UCU staff up the ante in pay dispute with own bosses

UCU staff accuses bosses of prioritising senior management pay

UCU staff accuses bosses of prioritising senior management pay

Staff at the University and College Union have escalated a pay dispute with their bosses and accused them of “prioritising the pay of senior management”.

Talks broke down last week between Unite, the union representing over 200 UCU employees, and UCU management to the point where the union has demanded a meeting with UCU senior officers including president Justine Mercer.

UCU has offered staff a five per cent pay rise backdated to August 1, 2023, plus a 3.5 per cent pension-related uplift from January 1, 2024, a London weighting increase to £5,400 and a one-off non-consolidated £1,200 payment.

Employees have rejected the offer, instead demanding the percentage increases be translated into a flat sum for all staff, a compromise that a Unite UCU spokesperson told FE Week wouldn’t cost UCU any more than its offer.

“Clearly our employer’s priority during the cost-of-living crisis is to bolster senior manager pay at the expense of lower-paid staff,” the group said in a tweet last week.

A Unite UCU spokesperson told FE Week: “To resolve this dispute, we have tabled a compromise counter-proposal, which will not cost UCU a penny more than it has already offered; but it would redistribute the money already identified in a way which prioritises those on the lower part of the pay spine – those staff hit hardest by the cost-of-living crisis.”

Pressure is mounting on UCU bosses to resolve the dispute, especially as the ballot to vote for UCU general secretary and the national executive committee (NEC) begins next week. General secretary Jo Grady is standing for a second term and will compete against three other nominees.

UCU represents around 120,000 people working in universities and colleges. The union often attacks so-called “greedy” university and college bosses as it represents lecturers and other staff in their fight for higher pay and better working conditions.

UCU employees have been fighting bosses’ workplace policies as far back as last March, when Unite submitted their pay claim on behalf of UCU staff. 

Unite also launched a dispute over UCU’s failure to agree a hybrid working policy, as well as members voting to strike over colleague redundancies in September, and a dispute over UCU managers forming their own union.

Unite also reported UCU to the health and safety executive (HSE) – a safety regulator – last summer over concerns that the employer was not risk assessing the level of work-related stress of staff.

The HSE investigation found in November the employer breached health and safety law by not carrying out risk assessment at an organisational level, opting for individual stress risk assessments for employees who report work-related stress.

A UCU spokesperson said: “UCU staff do an incredible job for our members, and in return they rightly receive some of the best pay and terms and conditions in the whole trade union movement. 

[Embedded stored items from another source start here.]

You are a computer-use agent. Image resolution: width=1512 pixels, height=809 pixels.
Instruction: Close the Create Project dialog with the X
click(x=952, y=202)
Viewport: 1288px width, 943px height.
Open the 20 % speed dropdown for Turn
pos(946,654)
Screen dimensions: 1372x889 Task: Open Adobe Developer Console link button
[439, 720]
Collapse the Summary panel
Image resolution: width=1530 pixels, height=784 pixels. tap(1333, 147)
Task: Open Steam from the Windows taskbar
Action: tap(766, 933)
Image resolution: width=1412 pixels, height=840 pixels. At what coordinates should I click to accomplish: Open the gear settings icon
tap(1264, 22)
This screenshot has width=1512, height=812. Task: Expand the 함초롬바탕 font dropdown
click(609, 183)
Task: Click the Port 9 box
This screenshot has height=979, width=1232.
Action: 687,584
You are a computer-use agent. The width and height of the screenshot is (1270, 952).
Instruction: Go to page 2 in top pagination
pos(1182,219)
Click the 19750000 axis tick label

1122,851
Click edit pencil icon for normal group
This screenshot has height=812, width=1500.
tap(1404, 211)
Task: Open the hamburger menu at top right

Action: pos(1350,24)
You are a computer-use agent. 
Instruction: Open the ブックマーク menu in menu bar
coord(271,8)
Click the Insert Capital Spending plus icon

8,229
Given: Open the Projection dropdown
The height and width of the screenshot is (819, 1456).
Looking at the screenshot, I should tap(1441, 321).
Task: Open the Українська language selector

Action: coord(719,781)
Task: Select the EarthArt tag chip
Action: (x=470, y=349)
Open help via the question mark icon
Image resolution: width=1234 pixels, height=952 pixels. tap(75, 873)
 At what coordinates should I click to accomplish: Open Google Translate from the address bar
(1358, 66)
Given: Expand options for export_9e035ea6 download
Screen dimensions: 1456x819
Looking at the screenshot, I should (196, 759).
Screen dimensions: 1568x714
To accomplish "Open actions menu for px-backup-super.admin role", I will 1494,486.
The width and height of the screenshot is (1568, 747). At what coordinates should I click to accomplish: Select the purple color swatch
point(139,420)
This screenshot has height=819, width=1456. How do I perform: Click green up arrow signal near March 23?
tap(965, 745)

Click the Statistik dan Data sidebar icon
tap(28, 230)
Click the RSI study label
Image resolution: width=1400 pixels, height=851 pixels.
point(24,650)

“We are committed to ensuring that members are satisfied, and we remain hopeful that the 2023/24 pay round will be agreed as soon as possible, despite Unite members rejecting a consolidated pay offer worth 8.5 per cent as of January 2024, and a non-consolidated payment of £1,200. This equates to an in-year salary increase of around 11 per cent (excluding London allowance) for those on a midpoint salary.

“UCU met with Unite last week, where we offered to reconfigure how the non-consolidated amount is paid and look forward to resolving this pay round.”

A Unite UCU spokesperson said: “As a trade union UCU should model the values and the practices that it wishes to see all employers uphold. It is deeply disappointing, therefore, that UCU as an employer has disregarded the key trade union value of solidarity by prioritising the pay of senior management at the expense of lower paid staff.

“It is now up to UCU as an employer to do the right thing by agreeing to our compromise proposal. Any other response would be contrary to the interests of UCU staff and contrary to the interests of UCU members.”

Union representation of union staff members is not out of the ordinary, nor are internal disputes at unions.

Unite also represents employees of the National Education Union (NEU). Last November, members voted for strike action, rejecting the employer’s five per cent pay offer.

Meanwhile, one of the UK’s largest unions, GMB, was found to be institutionally sexist by an independent inquiry in 2020. Last year, another inquiry found sexism, bullying and a “mafia-like” culture was pervasive at Transport Salaried Staffs’ Association rail union.